Configure null options
The Null value options setting is available on features for all objects (Match Rules tab on match configurations).
Options
Feature configurations can use any of these Null value options to define the behavior when records are compared:
-
Do not match - If the field is empty in one or both records, the records do not match.
-
Neutral (default) - If the field is empty in one or both records, abstain from determining a match. These records are not considered to match or not match.
-
Match - If the field is empty in one or both records, they match.
-
Match only if both are null - If the field is empty in both records, they match. If the field is empty in only one record, they do not match.
Review these scenarios between Field 1 and Field 2 to understand the vote for the feature.
| Field 1 | Field 2 | Do not match | Neutral | Match | Match only if both are null |
| null | null | REFUTE | ABSTAIN | SUPPORT | SUPPORT |
| null | value | REFUTE | ABSTAIN | SUPPORT |
REFUTE |
| value | null | REFUTE | ABSTAIN | SUPPORT |
REFUTE |
| value | value | compare | compare | compare | compare |
Votes
The following votes are assigned to the field pairing based on the value set for the Null value options setting.
- SUPPORT - Field pairings match.
- REFUTE - Field pairings do not match.
-
ABSTAIN - The comparison will not affect the outcome of other comparisons within the feature.
However, if all outcomes of individual match rules in a feature return a value of ABSTAIN, then the rule is rejected.
This is important to remember if there is only one feature in the feature set (for example, NPI). If that match comparison returns a value of ABSTAIN, the feature set will be rejected because there's only one outcome.
-
compare - The fields contain values so the Null value options setting is ignored.
To learn how these votes can impact the match outcome for records, see Evaluating field pairs in features.
Considerations for choosing options
The Middle Name field is not always populated for HCP records. Using the Middle Name field as an example, consider the outcome for the following null value options:
-
Do not match - The Middle Name matching rule will fail if one record had a middle name and the other did not.
-
Neutral - Allows the rule to compare middle names only if they exist in both records.
By using the Neutral option, if this field is empty on either record, the Middle Name portion of the feature would return a value of ABSTAIN and won’t make the match process fail.
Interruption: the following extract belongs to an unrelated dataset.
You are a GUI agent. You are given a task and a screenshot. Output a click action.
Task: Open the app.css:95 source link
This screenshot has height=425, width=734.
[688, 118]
This is a good option if there are multiple features in the feature set.
Advanced mode
The Null value options values are different between the Match UI and Advanced Mode.
| Match UI | Advanced Mode |
|---|---|
| Do not match | STRICT |
| Neutral | IGNORE |
| Match | WILDCARD |
| Match only if both are null | VALUE |
Advanced Mode
This definition looks like this in Advanced Mode.
<feature>
<name>full names are similar</name>
<enabled>true</enabled>
<comments></comments>
<collate>
<direct>
<field>first_name__v</field>
<field>last_name__v</field>
<nullMatching>STRICT</nullMatching>
<jaroWinklerComparison>
<usingWinklerExtention>false</usingWinklerExtention>
<usingLargeStringTolerance>false</usingLargeStringTolerance>
<threshold>0.80</threshold>
</jaroWinklerComparison>
</direct>
<!-- look at middle name separately so its absence doesn't throw off the results -->
<direct>
<field>middle_name__v</field>
<nullMatching>IGNORE</nullMatching>
<jaroWinklerComparison>
<usingWinklerExtention>true</usingWinklerExtention>
<usingLargeStringTolerance>false</usingLargeStringTolerance>
<threshold>0.80</threshold>
</jaroWinklerComparison>
</direct>
</collate>
</feature>
Null matching outcomes
The following table illustrates matching options and outcomes between fields where at least one value is null.
Checkmarks and Xs are used to further illustrate the match outcomes.
Supported outcomes:
- Match (SUPPORT) - "Yes" vote within the feature (denoted by a checkmark)
- No match (REFUTE) - "No" vote within the feature (denoted by an x)
- No impact on the final match outcome for the complete feature (denoted by a -) (ABSTAIN).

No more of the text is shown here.